The findings of our study might be relevant for FXR agonist-based therapy. A putative beneficial effect of FXR agonists in PSC patients would be the suppression of bile salt synthesis via FGF19 induction. Our data suggest that PSC patients with intermediate–high MRS may not benefit from this therapy, given the fact that bile salt synthesis, at least via the classical pathway, appears to be already low. However, FXR agonists may still have beneficial effects on properties of the bile salt pool as well as gut barrier function, exert anti-inflammatory action in intestine and liver, and promote repair of cholestatic injury [2126].

Our finding of prolonged FGF19 elevation in PSC patients following CDCA intake may have additional implications for FXR agonist-based therapy in this disease. Obeticholic acid (OCA) is an approximately 100-fold more potent FXR agonist than CDCA and is under current investigation in a phase 2 trial in PSC patients [27, 28]. In PBC patients, OCA at a dose of 10 mg was observed to result in a ca. twofold elevation of serum FGF19 [29]. This approximates the effect of CDCA in PBC patients in our current study, as well as postprandial FGF19 changes in healthy subjects [15, 30]. Based on our findings, prolonged elevation of FGF19 may be anticipated in PSC patients using OCA. Prolonged exposure to elevated FGF19 levels may theoretically increase the risk of PSC patients for developing cholangiocarcinoma and other malignancies, as has been shown in mice [31].

There are some limitations to our study.
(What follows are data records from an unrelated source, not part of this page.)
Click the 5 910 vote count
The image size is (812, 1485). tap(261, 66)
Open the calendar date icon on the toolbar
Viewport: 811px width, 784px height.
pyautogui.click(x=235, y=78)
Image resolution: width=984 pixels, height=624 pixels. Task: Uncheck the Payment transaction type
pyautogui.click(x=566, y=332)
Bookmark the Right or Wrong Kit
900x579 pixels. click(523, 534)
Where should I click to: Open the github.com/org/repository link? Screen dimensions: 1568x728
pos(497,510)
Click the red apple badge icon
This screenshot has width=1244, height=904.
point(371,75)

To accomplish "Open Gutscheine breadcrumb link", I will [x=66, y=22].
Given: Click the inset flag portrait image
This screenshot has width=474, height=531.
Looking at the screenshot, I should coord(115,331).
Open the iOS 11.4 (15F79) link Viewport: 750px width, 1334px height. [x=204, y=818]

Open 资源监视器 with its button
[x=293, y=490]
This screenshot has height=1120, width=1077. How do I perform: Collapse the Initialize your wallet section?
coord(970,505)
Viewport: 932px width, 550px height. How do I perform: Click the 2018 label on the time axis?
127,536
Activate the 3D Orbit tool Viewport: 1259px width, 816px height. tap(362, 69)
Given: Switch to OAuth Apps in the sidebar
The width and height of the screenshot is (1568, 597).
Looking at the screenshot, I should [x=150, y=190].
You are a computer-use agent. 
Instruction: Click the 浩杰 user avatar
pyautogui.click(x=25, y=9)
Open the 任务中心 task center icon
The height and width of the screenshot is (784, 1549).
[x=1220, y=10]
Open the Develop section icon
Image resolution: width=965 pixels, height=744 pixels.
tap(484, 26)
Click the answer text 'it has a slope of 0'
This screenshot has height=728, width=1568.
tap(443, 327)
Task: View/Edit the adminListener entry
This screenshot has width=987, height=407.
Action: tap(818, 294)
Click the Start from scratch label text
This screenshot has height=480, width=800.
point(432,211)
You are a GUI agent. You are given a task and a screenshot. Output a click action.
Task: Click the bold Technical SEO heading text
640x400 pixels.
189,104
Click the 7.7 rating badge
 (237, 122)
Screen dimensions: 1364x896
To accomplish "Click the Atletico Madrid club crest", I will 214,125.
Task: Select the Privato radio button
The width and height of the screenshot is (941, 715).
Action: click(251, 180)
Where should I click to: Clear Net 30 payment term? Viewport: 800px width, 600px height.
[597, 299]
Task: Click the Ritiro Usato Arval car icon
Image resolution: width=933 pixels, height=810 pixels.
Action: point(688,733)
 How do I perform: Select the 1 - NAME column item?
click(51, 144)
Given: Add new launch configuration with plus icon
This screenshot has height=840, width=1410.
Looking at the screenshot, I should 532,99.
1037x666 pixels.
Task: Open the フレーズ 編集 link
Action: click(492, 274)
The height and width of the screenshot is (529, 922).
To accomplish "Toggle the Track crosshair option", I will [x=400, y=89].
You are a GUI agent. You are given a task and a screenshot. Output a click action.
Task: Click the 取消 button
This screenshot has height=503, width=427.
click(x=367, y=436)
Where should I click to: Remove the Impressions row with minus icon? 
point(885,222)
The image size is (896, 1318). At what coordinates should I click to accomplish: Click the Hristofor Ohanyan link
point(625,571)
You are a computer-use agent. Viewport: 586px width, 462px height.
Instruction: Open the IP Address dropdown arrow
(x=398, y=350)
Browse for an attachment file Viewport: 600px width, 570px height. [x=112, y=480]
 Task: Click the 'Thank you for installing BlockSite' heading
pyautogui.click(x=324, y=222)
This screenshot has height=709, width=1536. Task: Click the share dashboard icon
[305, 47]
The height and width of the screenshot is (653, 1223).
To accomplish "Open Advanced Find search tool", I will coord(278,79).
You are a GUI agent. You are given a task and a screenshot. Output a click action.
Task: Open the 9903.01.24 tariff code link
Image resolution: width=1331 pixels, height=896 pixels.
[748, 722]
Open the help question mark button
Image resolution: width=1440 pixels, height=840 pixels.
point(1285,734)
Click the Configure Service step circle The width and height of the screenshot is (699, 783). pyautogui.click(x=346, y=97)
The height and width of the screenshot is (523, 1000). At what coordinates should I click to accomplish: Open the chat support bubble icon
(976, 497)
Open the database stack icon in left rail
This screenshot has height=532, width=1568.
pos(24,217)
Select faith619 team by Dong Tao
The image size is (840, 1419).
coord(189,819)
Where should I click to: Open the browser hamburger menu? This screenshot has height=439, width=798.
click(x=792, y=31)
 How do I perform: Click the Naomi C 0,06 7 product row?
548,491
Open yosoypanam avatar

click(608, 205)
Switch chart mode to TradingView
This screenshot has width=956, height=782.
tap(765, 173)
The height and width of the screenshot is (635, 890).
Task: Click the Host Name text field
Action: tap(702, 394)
As the physiological stimulus of an oral fat load did not result in a uniform serum FGF19 response (unpublished results), we chose oral CDCA to induce intestinal FGF19 release. The orally administered CDCA was not conjugated and is expected to be taken up in part by the proximal small intestine (which has little FXR and no FGF19 expression) via passive diffusion [32]. Thus, oral CDCA ingestion does not reflect normal physiology in which conjugated bile salts are delivered to the terminal ileum by a meal-stimulated gallbladder contraction. In addition, the PBC patients had lower cholestatic parameters than the PSC patients, and as such may be a suboptimal control group for cholestatic disease. Moreover, to test our hypothesis of CDCA-induced hepatic production of FGF19 in PSC, analysis of liver biopsies taken before and after CDCA would be needed. However, such invasive steps are ethically not allowed.

Taken together, we demonstrate that PSC patients show a prolonged FGF19 response after an oral dose of CDCA. FXR-agonist therapy in PSC can cause prolonged exposure to elevated levels of FGF19. Its previously reported hepatoproliferative properties warrant evaluation of the long-term effects of elevated FGF19 levels in PSC patients.